### DIRECTIONS
Reproduce the items below verbatim, from the line that contains "You are a computer-use agent. Viewport: 1080px" through the last line of the items.

------ DATASET ENTRIES

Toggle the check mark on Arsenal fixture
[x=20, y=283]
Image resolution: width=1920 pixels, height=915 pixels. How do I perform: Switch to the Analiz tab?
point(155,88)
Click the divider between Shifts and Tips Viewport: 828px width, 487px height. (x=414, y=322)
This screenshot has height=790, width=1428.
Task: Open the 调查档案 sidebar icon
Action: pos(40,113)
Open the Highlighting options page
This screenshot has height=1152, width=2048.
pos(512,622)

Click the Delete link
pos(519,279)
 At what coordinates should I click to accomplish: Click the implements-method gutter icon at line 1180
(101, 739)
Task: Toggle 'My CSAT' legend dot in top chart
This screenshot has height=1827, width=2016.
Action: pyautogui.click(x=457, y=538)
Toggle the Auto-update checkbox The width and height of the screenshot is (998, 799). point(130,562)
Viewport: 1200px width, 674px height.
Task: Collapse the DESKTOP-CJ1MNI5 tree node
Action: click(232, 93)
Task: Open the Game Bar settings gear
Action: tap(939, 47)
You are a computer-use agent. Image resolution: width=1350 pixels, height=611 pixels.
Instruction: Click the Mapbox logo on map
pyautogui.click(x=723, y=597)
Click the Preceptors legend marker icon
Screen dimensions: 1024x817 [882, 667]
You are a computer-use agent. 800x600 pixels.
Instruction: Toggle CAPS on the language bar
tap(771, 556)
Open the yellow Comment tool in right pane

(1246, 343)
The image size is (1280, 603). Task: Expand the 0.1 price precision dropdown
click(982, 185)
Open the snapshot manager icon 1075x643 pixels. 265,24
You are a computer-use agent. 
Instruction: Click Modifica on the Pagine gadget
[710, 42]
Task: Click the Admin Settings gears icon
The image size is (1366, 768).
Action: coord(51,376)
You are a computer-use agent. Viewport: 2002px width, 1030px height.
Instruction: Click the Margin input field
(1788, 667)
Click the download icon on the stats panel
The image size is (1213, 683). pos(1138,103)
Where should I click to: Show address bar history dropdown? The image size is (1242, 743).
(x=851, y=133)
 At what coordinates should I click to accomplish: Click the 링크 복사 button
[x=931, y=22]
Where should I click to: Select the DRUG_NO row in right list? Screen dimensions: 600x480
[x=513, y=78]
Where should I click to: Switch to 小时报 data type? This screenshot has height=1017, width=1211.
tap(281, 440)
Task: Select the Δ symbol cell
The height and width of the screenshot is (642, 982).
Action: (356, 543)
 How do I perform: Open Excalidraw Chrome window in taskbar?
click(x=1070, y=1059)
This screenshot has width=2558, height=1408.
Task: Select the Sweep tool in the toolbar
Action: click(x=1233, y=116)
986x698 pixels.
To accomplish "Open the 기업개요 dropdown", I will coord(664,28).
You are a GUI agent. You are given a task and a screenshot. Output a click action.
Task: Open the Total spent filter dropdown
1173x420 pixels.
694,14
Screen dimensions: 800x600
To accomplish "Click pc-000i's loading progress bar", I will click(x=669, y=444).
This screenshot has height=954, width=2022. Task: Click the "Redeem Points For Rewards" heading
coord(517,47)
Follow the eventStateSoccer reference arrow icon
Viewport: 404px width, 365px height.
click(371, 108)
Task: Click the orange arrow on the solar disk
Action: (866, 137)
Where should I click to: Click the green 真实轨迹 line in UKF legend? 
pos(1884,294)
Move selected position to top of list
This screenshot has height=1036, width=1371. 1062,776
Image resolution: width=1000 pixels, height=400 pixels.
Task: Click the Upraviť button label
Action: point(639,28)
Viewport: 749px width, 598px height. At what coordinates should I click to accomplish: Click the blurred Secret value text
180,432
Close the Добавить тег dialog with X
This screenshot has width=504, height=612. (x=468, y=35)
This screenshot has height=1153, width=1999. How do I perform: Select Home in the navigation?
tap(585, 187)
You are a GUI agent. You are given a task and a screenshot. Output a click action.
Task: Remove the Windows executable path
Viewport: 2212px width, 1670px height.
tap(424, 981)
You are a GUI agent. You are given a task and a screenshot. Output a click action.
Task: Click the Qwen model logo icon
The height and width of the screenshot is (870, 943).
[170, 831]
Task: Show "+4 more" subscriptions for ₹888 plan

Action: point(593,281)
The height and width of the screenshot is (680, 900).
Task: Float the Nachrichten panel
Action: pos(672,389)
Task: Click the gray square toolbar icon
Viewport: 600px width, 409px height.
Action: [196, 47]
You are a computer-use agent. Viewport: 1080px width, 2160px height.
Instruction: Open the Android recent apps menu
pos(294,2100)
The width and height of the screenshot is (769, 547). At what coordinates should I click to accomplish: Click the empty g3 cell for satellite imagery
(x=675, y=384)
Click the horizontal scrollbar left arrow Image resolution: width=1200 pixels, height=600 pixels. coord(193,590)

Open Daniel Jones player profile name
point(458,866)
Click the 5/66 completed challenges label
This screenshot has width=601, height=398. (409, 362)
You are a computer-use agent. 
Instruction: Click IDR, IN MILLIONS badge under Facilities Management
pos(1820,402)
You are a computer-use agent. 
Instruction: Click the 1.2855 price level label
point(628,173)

------------

### RESULT FOR THIS EXERCISE
You are a computer-use agent. Viewport: 1080px width, 2160px height.
Instruction: Open the Android recent apps menu
pos(294,2100)
The width and height of the screenshot is (769, 547). At what coordinates should I click to accomplish: Click the empty g3 cell for satellite imagery
(x=675, y=384)
Click the horizontal scrollbar left arrow Image resolution: width=1200 pixels, height=600 pixels. coord(193,590)

Open Daniel Jones player profile name
point(458,866)
Click the 5/66 completed challenges label
This screenshot has width=601, height=398. (409, 362)
You are a computer-use agent. 
Instruction: Click IDR, IN MILLIONS badge under Facilities Management
pos(1820,402)
You are a computer-use agent. 
Instruction: Click the 1.2855 price level label
point(628,173)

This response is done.